● WRITTEN REQUEST
In the forum thread on cast iron drains below, what reason does one reply give for using cast iron pipe?

● DOCUMENT SECTION

□ □ □ □ □

# Cast iron



## Debo22 (Feb 15, 2015)

Yesterdays job, cracked 3” cast iron toilet drain cut out and replaced. Also cracked 2” jetted tub drain.


----------



## Debo22 (Feb 15, 2015)

Here’s the tub


----------



## Plumbus (Aug 4, 2008)

No hub, I see. Any idea how old it is?


----------



## Debo22 (Feb 15, 2015)

Plumbus said:


> No hub, I see. Any idea how old it is?


I would guess 80’s or 90’s. Huge house and those drains were barely used


----------



## Debo22 (Feb 15, 2015)

Plumbus said:


> No hub, I see. Any idea how old it is?


The toilet drain was a strange bumpy cast iron.


----------



## sparky (Jan 8, 2014)

Debo22 said:


> The toilet drain was a strange bumpy cast iron.
> View attachment 131031
> 
> View attachment 131030


It's to quite the flow of water thru the pipe,that's only reason you use cast iron pipe,to keep from hearing a waterfall when toilets are flushed


----------



## sparky (Jan 8, 2014)

□ □ □ □ □

● AVAILABLE DATA
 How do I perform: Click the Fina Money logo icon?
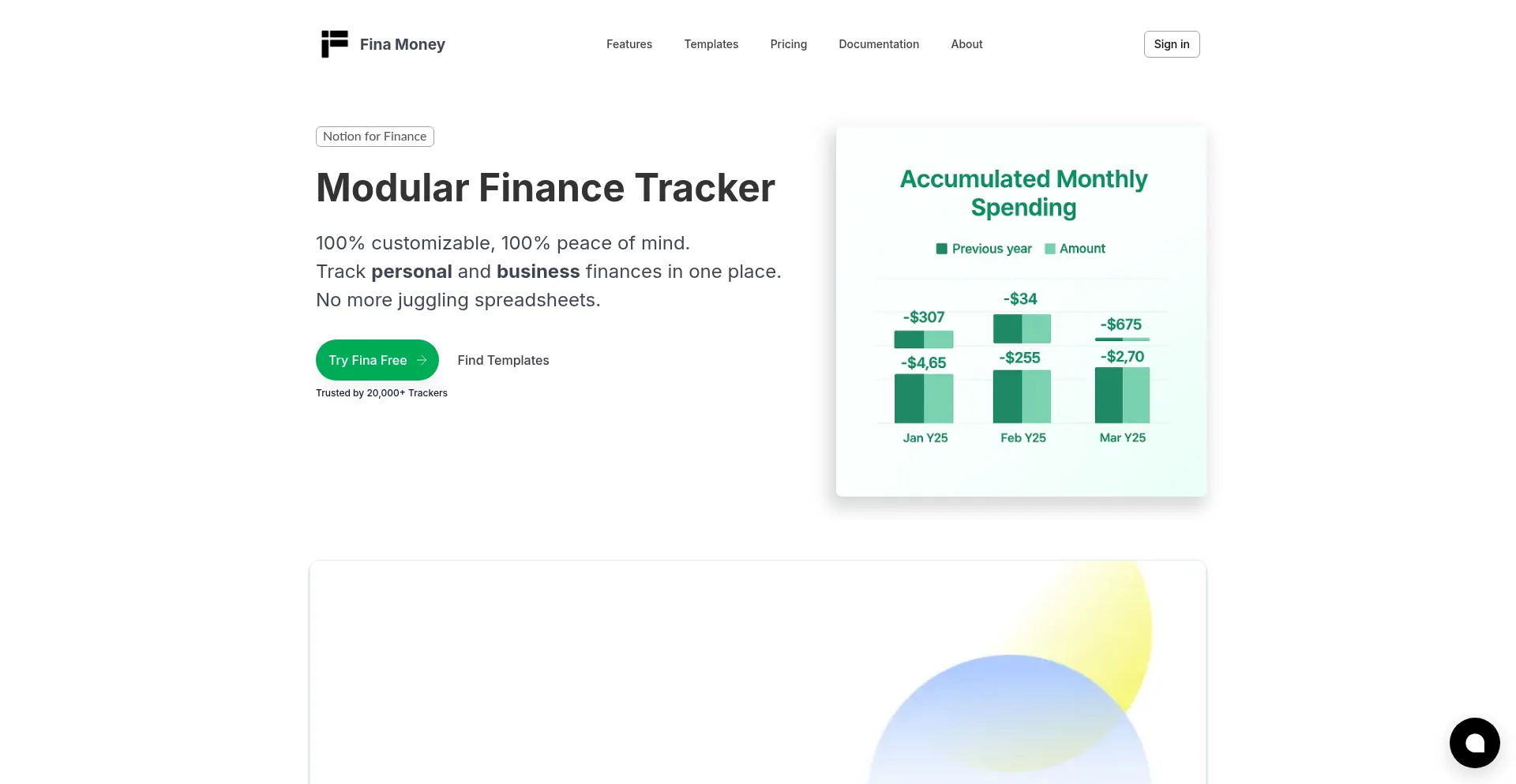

□ □ □ □ □

● OUTPUT BELOW
Cast iron pipe is used to quiet the flow of water through the pipe, so that a waterfall sound is not heard when toilets are flushed.